Writes a searchable PDF — the source page images with a text layer overlaid. The exporter assembles per-page hOCR and feeds it through hocr-pdf (bundled with the pdf extra). The result opens in any PDF reader and is greppable.

from scriva.export import pdf as export_pdf
export_pdf(
"out.pdf",
source: Path | Document | None = None, # the image/PDF; None re-uses doc.source
dpi: int = 300,
text_visibility: Literal["invisible", "subtle", "visible"] = "invisible",
)

text_visibility="invisible" is the standard searchable-PDF behaviour (text is selectable but not rendered). "subtle" makes the text faintly visible — useful for proofing detection alignment. "visible" renders the recognised text over the image as a debugging view.

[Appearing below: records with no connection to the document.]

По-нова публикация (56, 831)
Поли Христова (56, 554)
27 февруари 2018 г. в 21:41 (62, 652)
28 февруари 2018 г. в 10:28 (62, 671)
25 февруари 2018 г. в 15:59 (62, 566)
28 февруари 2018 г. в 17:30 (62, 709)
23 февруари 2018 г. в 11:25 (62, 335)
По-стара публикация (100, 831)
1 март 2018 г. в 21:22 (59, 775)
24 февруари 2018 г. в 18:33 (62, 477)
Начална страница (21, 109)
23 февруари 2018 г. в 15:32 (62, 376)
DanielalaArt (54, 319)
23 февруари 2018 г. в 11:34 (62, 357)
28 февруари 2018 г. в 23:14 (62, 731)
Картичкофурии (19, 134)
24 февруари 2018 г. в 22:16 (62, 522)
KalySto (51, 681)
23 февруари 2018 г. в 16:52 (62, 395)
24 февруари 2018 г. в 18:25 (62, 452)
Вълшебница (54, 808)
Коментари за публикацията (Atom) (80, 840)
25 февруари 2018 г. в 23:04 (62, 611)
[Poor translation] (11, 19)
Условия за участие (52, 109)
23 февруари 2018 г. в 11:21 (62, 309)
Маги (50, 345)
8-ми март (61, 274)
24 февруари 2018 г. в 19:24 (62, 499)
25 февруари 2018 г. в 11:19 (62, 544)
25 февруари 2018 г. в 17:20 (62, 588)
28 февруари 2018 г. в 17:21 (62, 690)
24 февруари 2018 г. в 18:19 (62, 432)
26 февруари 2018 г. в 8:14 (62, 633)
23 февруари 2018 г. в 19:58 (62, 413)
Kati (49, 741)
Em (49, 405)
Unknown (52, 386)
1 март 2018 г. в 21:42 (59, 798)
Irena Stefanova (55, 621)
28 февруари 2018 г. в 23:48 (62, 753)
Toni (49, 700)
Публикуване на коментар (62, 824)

The equivalent verb on a result:

result.to_pdf("out.pdf", source="scan.pdf")

Persists one Sample per recognised region to a SampleStore. The exporter is the bridge between a normal OCR run and the training / annotation loop:

from scriva import samples
from scriva.export import samples as export_samples
pipeline = scriva.Pipeline(
morphological_grid(),
openai(model="gpt-4o"),
confidence_score.rendering(),
export_samples(
store=samples.fs(".scriva_samples"),
label_from="recognition", # "recognition" | "none" | Callable
embed=None, # ImageEmbedder | None — required if store has no EMBEDDED_INDEX
select=None, # set[str] | None — which Recognition fields to persist
),
)

label_from:

  • "recognition" (default) — the primary recognizer’s text becomes the sample’s label. Right for “I’ll correct the wrong ones later” workflows.
  • "none" — leave label=None. The sample is unlabelled training data awaiting annotation.
  • A Callable[[Recognition], str | None] — application-specific logic (e.g. only label when confidence > 0.9).

The exporter participates in the event stream — one export/progress per persisted sample — and respects page_concurrency. See domains.annotation for the canonical annotation pipeline that builds on it.

The schema is stable and versioned:

{
"scriva_version": "0.1.0",
"schema_version": 1,
"document": { "source": "scan.png", "pages": 1 },
"pages": [
{
"index": 0,
"size": [2480, 3508],
"regions": [
{
"id": "p0-r0",
"bbox": [10, 20, 200, 50],
"role": "data",
"grid": { "row": 0, "col": 0, "rowspan": 1, "colspan": 1 },
"recognition": {
"text": "Hello",
"confidence": 0.92,
"language": "en",
"source": "openai:gpt-4o",
"cache": null
}
}
]
}
]
}

Round-trips losslessly through DocumentResult.from_json().

Most exporters take a select argument that controls which Recognition fields make it into the output. Useful for sharing results without confidence debug data:

result.to_json(select={"text", "confidence"})
export.json_("out.json", select={"text", "confidence"})

Subclass:

from scriva import Exporter, DocumentResult, ExportArtifact
class MyExporter(Exporter):
async def export(self, result: DocumentResult) -> ExportArtifact:
return ExportArtifact.bytes(render(result), suffix=".bin")

…or decorate a function:

from scriva import exporter, ExportArtifact
@exporter
async def my_exporter(result):
return ExportArtifact.bytes(render(result), suffix=".bin")

The artifact can be a path (.path(...)), in-memory bytes (.bytes(...)), or a stream (.stream(...)). The pipeline does not care which.